01 September 2018 → 31 August 2023
Regional and community funding: various
Research disciplines
  • Engineering and technology
    • Other engineering and technology
Project description

The Product-Assembly Co-Design (PACo) project is a project within the Design & Optimization cluster of Flanders Make. The project aims to bridge the gap between product design and assembly system design by incorporating assembly knowledge into the early stages of product development. Today, most companies look at assembly aspects later in the design process, often manually, relying solely on the experience of assembly engineers. This later leads to numerous design changes, resulting in significant additional costs. Today's industry context requires companies to strive for a first-time-right, "down to lot size 1 at the expense of volume production" strategy. Thinking about installation aspects too late or experimentally is therefore no longer an option.


As these software tools go beyond the state-of-the-art, the research partners (FM-CodesignS, FMProductionS, AnSyMo / CoSys lab, DMMS and EEDT) will join forces to develop the state-of-the-art in product assembly co design, aimed at the following innovation goals:

  • a software environment for formalizing assembly knowledge (e.g. Design-for-Assembly rules, assembly complexity metrics),
  • tools and algorithms for automated multi-objective optimization of the early design of a product, considering product performance and assembly complexity,
  • tools and algorithms to automatically find the optimal assembly process (sequence of steps) and assembly system (resource allocation), for a given product design and
  • a framework for the co-design of both the product and the assembly system by combining both 2) and 3) in a semi-automatic workflow.

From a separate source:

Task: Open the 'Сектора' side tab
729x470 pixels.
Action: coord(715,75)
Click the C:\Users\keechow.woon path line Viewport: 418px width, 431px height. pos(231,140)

To achieve this framework, the research partners propose 4 core research work packages, following a step-by-step approach: (i) quantification of DFA rules and measurement data of assembly complexity, (ii) integration of these into product optimization, (iii) automatic derivation and optimization of assembly process and system from a product design and (iv) semi-automatic product assembly co-design. The main tangible results consist of a meta model to describe a product, the assembly process and the assembly system, a graphical user interface for the transformation from qualitative DFA rules to quantitative assembly complexity statistics, optimization algorithms for an optimal product, assembly process and assembly system design and a workflow to perform product assembly co-design by combining these optimization algorithms.


The project will use at least 3 generic use cases (related to the co-design challenges), defined in close collaboration with the companies of the user group, and the results will be validated on small validation cases (defined by the companies). The project will result in a methodology, supported by software tools, for product assembly co-design. The project results can be marketed (i) as a generic software toolset, (ii) a custom solution or (iii) a technical design service.